Witchcraft & Secret Societies of Rural England spread

The emphasis on the spirit of place and the rural world of yesteryear means that what occurs within these pages is a lot less magical and considerably less to do with specific witchcraft than the title would suggest. The first major section, for example, is a lengthy discussion of drovers and the fairs to which they would drive cattle, with Pennick giving a thorough history from a rather mundane, purely historical perspective. It is only at the end of this exhaustive section that this grounding comes into line with the promise of the book’s title and Pennick discusses the use of fraternal initiation and various ritual symbols amongst such groups of people. This is an admirable way to do it, providing complete context, rather than just jumping to the juicy occult bits.

Witchcraft & Secret Societies of Rural England spread

Though not as detailed as his information on drovers, Pennick does likewise with various other groups of tradespeople who developed their own esoterically-tinged secret societies: horsemen, gardeners, millers and shoemakers. Each of these shared certain similarities, including the idea of a word or words that provided the initiate with power and expertise in their field, with the Horsemen’s Word being the most famous. Another element often found amongst these societies is the esoteric use of a special bone, usually from a toad, which empowered the user (giving horsemen, for example, their control over horses) and the procurement of which facilitated their initiation into their trade’s secret society.
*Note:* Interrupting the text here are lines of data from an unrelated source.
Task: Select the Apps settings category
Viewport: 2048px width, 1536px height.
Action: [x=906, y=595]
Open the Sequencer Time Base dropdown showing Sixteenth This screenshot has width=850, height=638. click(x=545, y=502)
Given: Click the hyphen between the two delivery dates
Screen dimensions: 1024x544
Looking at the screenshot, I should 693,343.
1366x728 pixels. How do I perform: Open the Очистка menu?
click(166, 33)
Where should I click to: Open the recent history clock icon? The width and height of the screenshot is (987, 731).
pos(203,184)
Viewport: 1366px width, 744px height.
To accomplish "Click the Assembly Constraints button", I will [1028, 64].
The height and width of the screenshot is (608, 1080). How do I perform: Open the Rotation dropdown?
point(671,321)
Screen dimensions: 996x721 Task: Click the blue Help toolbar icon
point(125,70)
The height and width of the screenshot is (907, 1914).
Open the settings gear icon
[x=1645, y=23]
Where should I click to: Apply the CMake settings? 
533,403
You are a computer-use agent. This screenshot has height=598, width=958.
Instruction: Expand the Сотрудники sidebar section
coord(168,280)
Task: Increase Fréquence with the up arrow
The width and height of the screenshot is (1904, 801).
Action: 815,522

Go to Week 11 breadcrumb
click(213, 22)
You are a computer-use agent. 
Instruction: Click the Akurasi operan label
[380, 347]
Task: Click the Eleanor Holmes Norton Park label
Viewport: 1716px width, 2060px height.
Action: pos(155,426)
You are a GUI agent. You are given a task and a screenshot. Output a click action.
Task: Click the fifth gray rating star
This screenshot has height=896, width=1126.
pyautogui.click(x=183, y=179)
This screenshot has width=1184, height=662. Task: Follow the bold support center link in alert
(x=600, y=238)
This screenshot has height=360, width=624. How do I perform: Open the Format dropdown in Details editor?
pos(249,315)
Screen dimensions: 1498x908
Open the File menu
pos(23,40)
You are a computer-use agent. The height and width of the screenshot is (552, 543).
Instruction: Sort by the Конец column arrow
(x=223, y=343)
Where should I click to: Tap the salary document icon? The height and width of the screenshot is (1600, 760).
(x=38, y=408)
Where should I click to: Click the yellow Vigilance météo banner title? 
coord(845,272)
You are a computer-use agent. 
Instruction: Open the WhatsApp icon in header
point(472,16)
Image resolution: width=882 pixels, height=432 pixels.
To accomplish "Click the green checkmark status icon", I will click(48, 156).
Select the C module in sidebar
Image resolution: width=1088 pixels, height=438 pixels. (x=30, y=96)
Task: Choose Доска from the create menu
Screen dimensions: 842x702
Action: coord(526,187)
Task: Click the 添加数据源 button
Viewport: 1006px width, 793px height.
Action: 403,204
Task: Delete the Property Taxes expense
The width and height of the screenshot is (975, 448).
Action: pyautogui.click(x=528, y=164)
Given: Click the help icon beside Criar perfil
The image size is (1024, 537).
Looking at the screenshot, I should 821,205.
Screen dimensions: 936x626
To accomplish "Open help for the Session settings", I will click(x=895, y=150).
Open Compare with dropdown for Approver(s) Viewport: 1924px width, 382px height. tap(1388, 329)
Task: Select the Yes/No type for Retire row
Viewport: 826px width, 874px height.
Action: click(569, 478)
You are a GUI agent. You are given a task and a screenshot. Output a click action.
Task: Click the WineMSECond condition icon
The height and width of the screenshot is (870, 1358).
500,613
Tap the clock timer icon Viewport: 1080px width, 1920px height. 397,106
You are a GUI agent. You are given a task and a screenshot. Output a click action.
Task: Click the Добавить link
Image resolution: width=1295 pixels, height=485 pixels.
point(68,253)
Pennick shows how the complex of symbols and associations built up around each of these trades spread beyond the rites and formulas practised secretly by these societies and into society as a whole. He documents events such as Plough Monday where ploughmen would participate in public activities of begging and disruption, dragging a plough in a riotous procession whilst dressed in costumes, faces painted piebald or red with ochre, led by a cross-dressed plough witch. In some situations, young men who had never participated in Plough Monday processions were designated as ‘colts,’ and would pull the plough as if they were horses, with a man with a whip driving these ponyboys on. This inversion of the world through performance and signifiers of alterity was extended into social activism, where the same techniques (guises, face painting, unruly processions and cross-dressing) were used to protest against harsh working conditions, insufficient wages and other injustices. The Rebecca Riots in 19th century Wales, for example, were in protest against exorbitant toll charges and saw tollgates attacked at night by gangs, often crossed-dressed as women, each led by a captain who was designated Rebecca, with the rioters considered her daughters.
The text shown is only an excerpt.